Pork Cuts 101


It's almost that time when our next round of pasture raised pork heads to the butcher. We're yet again sold out on sides but we'll have lots of pork by the cut coming to Metro Vancouver and Fraser Valley farmer's market shoppers soon and we'll be launching some fun mixed-meat boxes in the coming weeks so stay tuned!

The questions we get asked most by customers is related to pork cuts and butchering and that's understandable -- I'm still learning myself.

So let's break it down!

Pasture Raised Pork Shoulder:

Boston Butt

The upper shoulder cut can be made into roasts, stew meat, ground, or sausage. Sausages and ground are top sellers for us so we normally go this route.


Pulled pork baby! The lower section of the shoulder is a tougher cut so slow roasting is the name of the game. If pulled pork isn't your style this makes good ground or sausages as well.

Pasture Raised Pork Loin:

The tenderloin, baby back ribs, and chops come from the tender back portion.

Baby Back Ribs

This is key, if you want baby back ribs you CANNOT have bone-in pork chops. But that's ok, since we're rib lovers we only ever do boneless chops (aka steaks) and customers love them.

Chops or Steaks

Although we refer to them as boneless chops they can also be called steaks.

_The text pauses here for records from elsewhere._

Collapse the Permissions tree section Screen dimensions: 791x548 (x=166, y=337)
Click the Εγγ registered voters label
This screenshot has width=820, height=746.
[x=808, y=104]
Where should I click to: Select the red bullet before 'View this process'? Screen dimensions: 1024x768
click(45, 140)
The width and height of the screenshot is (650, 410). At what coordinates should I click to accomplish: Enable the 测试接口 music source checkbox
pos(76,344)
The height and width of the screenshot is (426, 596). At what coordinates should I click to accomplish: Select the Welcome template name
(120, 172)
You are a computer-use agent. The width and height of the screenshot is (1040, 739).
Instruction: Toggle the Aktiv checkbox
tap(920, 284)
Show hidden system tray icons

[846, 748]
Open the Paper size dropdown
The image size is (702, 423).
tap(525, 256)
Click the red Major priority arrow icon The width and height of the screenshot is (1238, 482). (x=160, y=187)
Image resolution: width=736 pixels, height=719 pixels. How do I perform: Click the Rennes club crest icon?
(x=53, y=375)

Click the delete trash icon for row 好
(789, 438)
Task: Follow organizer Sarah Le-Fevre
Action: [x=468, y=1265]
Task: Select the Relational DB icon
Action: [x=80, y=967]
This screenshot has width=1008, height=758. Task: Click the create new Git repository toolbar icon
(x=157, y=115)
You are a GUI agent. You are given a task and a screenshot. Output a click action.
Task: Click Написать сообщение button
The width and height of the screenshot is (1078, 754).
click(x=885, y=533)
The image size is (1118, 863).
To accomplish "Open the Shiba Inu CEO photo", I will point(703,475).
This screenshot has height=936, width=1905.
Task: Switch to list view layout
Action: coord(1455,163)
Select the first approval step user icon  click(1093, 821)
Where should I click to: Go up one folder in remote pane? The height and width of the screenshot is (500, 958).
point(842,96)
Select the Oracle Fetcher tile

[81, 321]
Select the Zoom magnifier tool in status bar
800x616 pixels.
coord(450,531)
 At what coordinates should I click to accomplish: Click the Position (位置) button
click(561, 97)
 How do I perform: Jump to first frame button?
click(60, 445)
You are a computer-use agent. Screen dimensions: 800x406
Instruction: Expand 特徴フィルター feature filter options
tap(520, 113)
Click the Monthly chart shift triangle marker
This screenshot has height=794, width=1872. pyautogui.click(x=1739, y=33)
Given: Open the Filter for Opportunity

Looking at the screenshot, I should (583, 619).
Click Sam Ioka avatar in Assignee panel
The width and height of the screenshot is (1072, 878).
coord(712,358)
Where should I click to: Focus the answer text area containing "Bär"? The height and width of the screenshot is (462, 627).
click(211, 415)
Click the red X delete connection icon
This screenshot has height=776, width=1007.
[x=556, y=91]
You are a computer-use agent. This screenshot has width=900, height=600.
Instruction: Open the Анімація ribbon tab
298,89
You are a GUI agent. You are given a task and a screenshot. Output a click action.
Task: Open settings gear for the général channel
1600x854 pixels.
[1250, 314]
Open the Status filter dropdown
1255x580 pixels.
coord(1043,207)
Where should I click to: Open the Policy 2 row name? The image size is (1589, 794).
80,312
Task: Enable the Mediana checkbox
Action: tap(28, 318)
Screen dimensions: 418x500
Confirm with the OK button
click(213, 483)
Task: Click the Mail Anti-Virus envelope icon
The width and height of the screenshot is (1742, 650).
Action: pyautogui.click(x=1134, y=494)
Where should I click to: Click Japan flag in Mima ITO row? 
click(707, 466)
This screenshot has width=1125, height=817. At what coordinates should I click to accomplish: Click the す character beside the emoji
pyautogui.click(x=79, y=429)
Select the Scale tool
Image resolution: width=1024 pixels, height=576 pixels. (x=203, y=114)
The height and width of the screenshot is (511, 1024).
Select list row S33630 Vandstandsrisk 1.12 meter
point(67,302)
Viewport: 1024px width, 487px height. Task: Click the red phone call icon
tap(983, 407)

This lean cut is also the most tender and a favourite in our household -- Be cautious not to overcook.

Pasture Raised Rear Leg:

The back leg is generally used to make ham or you can use this meat for sausages and/or ground. Less commonly it can be used to make roasts however the key here is slow cooking it as this cut is slightly more muscular especially on pasture raised hogs given room to run.


The centrepiece of a great family dinner, hams are a popular choice for the back leg. If you aren't looking for a large ham for special occasions such as Christmas or if you're a smaller family, you can have the ham split into halves or even quarters.

Pasture Raised Pork Belly:


Making up only 6-8% of a pig, our thick-cut double-smoked bacon is the star of the show and always first to sell-out.


If you're wanting to try your hand at smoking your own bacon or if you love a belly roast, ordering a side is the only way to get the belly cut. Since bacon is like gold around here we don't sell belly as a roast.

Spare Ribs

When we first started raising hogs, I didn't know the first thing about butchery and I never realized how popular spare ribs are. They are one of the most requested cuts at the farmer's markets. If you'd prefer, you can have this meat put toward sausage or ground.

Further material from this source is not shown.